#### What the exercise asks:
Return the opening lines of the material, word for word. End with the line that contains "Task: Open /about-us/library-commission/".

┄┄┄┄┄┄┄┄┄┄

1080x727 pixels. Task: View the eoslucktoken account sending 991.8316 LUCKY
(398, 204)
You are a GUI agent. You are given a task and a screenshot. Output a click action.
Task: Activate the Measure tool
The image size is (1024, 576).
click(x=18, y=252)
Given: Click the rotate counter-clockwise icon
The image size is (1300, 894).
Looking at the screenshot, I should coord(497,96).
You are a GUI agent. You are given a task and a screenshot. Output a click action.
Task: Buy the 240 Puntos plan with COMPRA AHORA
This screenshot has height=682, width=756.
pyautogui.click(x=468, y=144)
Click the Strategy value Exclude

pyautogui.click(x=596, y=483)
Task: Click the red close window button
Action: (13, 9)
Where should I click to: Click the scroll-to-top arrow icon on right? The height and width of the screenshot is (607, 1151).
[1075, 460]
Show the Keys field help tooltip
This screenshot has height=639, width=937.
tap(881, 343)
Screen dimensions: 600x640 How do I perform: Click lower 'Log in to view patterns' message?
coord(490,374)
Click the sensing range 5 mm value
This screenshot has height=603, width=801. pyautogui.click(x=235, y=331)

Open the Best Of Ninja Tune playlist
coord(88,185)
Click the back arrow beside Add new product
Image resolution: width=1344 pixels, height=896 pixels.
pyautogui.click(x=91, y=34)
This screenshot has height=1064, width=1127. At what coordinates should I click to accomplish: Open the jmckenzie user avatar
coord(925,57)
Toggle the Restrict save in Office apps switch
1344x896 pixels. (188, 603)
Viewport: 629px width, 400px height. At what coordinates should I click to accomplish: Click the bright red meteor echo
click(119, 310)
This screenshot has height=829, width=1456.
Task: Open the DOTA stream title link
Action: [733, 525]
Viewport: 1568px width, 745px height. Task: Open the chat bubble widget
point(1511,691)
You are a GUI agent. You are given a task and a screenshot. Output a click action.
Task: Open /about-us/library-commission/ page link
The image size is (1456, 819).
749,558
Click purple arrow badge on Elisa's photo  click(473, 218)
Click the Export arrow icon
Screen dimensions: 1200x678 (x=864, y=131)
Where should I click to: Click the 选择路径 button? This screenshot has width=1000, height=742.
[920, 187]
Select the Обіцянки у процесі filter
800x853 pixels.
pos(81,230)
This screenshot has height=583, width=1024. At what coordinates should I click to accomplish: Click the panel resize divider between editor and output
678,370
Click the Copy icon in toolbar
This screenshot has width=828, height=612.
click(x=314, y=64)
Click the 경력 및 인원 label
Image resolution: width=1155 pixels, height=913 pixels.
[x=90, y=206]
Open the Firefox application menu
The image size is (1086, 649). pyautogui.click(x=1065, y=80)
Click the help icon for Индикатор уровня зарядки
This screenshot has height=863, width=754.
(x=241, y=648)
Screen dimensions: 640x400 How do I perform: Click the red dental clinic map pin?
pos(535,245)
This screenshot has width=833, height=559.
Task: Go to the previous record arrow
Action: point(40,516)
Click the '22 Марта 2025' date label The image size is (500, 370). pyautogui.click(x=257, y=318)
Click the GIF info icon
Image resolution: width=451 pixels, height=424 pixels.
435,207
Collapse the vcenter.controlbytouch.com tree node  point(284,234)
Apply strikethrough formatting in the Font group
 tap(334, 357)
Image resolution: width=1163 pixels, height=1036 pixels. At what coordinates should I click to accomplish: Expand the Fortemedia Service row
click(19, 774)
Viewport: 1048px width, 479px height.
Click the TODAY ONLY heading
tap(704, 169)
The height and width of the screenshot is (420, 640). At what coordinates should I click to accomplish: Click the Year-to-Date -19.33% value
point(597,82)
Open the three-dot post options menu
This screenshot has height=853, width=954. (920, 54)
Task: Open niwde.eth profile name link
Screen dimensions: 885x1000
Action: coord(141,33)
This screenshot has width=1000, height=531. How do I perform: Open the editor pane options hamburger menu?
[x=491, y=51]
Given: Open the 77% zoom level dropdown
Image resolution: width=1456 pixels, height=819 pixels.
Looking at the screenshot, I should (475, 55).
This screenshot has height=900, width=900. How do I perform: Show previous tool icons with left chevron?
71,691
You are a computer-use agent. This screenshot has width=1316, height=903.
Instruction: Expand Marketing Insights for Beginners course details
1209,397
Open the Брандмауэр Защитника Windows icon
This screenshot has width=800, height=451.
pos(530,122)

┄┄┄┄┄┄┄┄┄┄

#### Problem solution:
1080x727 pixels. Task: View the eoslucktoken account sending 991.8316 LUCKY
(398, 204)
You are a GUI agent. You are given a task and a screenshot. Output a click action.
Task: Activate the Measure tool
The image size is (1024, 576).
click(x=18, y=252)
Given: Click the rotate counter-clockwise icon
The image size is (1300, 894).
Looking at the screenshot, I should coord(497,96).
You are a GUI agent. You are given a task and a screenshot. Output a click action.
Task: Buy the 240 Puntos plan with COMPRA AHORA
This screenshot has height=682, width=756.
pyautogui.click(x=468, y=144)
Click the Strategy value Exclude

pyautogui.click(x=596, y=483)
Task: Click the red close window button
Action: (13, 9)
Where should I click to: Click the scroll-to-top arrow icon on right? The height and width of the screenshot is (607, 1151).
[1075, 460]
Show the Keys field help tooltip
This screenshot has height=639, width=937.
tap(881, 343)
Screen dimensions: 600x640 How do I perform: Click lower 'Log in to view patterns' message?
coord(490,374)
Click the sensing range 5 mm value
This screenshot has height=603, width=801. pyautogui.click(x=235, y=331)

Open the Best Of Ninja Tune playlist
coord(88,185)
Click the back arrow beside Add new product
Image resolution: width=1344 pixels, height=896 pixels.
pyautogui.click(x=91, y=34)
This screenshot has height=1064, width=1127. At what coordinates should I click to accomplish: Open the jmckenzie user avatar
coord(925,57)
Toggle the Restrict save in Office apps switch
1344x896 pixels. (188, 603)
Viewport: 629px width, 400px height. At what coordinates should I click to accomplish: Click the bright red meteor echo
click(119, 310)
This screenshot has height=829, width=1456.
Task: Open the DOTA stream title link
Action: [733, 525]
Viewport: 1568px width, 745px height. Task: Open the chat bubble widget
point(1511,691)
You are a GUI agent. You are given a task and a screenshot. Output a click action.
Task: Open /about-us/library-commission/ page link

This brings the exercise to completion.